▶ [DATASET]:
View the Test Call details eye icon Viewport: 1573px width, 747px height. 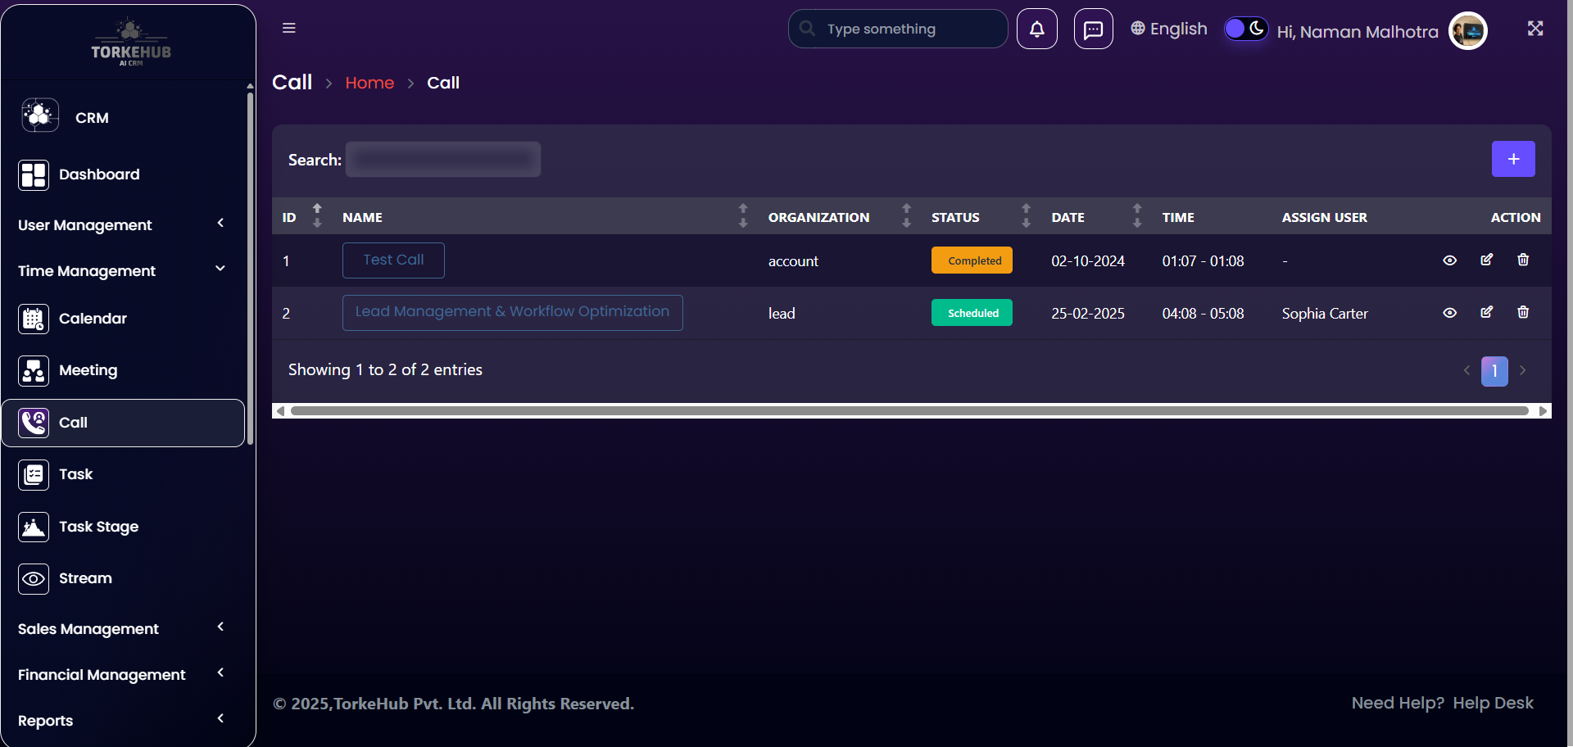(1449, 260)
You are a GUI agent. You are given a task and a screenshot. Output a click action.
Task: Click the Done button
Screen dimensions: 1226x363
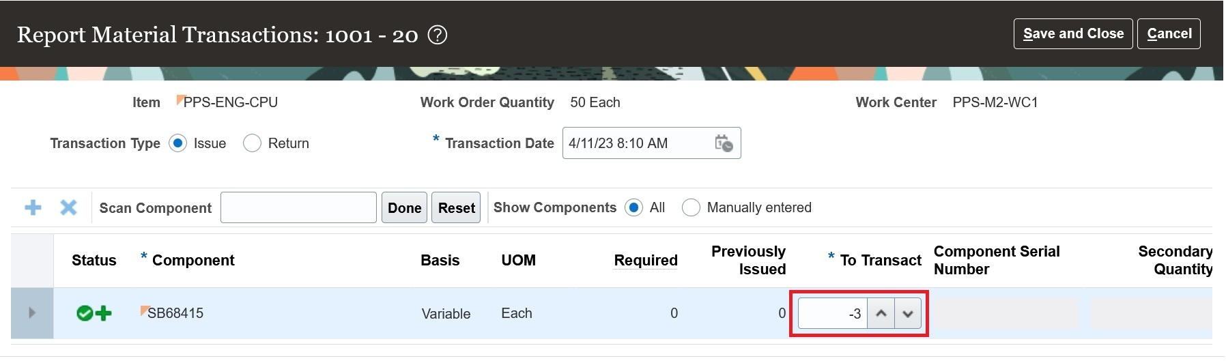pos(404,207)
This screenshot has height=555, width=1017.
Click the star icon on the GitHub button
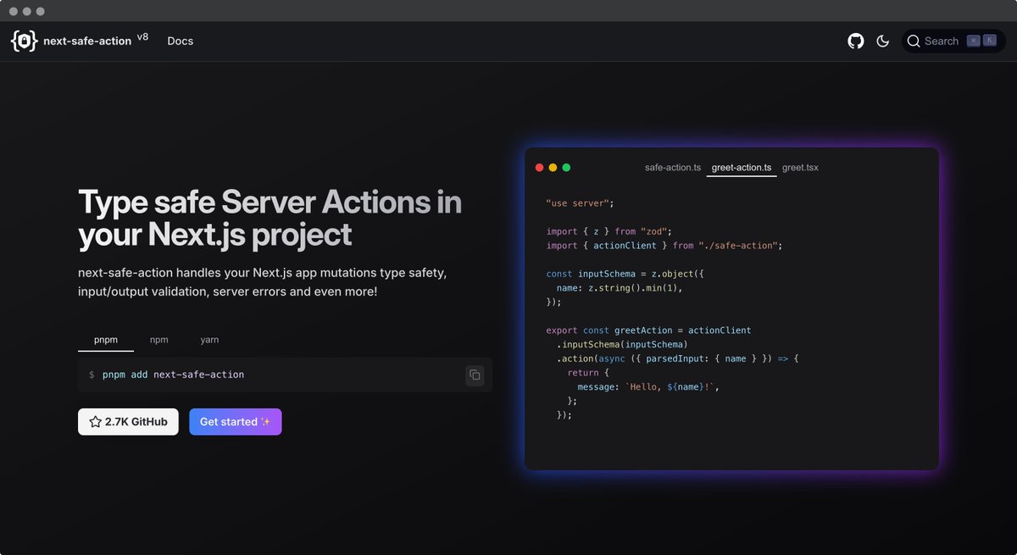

▶ [REQUIRED ACTION]: Your task is to list each line of the records with the word "screenshot".

▶ [COMPLETED EXERCISE]:
You are a GUI agent. You are given a task and a screenshot. Output a click action.
This screenshot has height=555, width=1017.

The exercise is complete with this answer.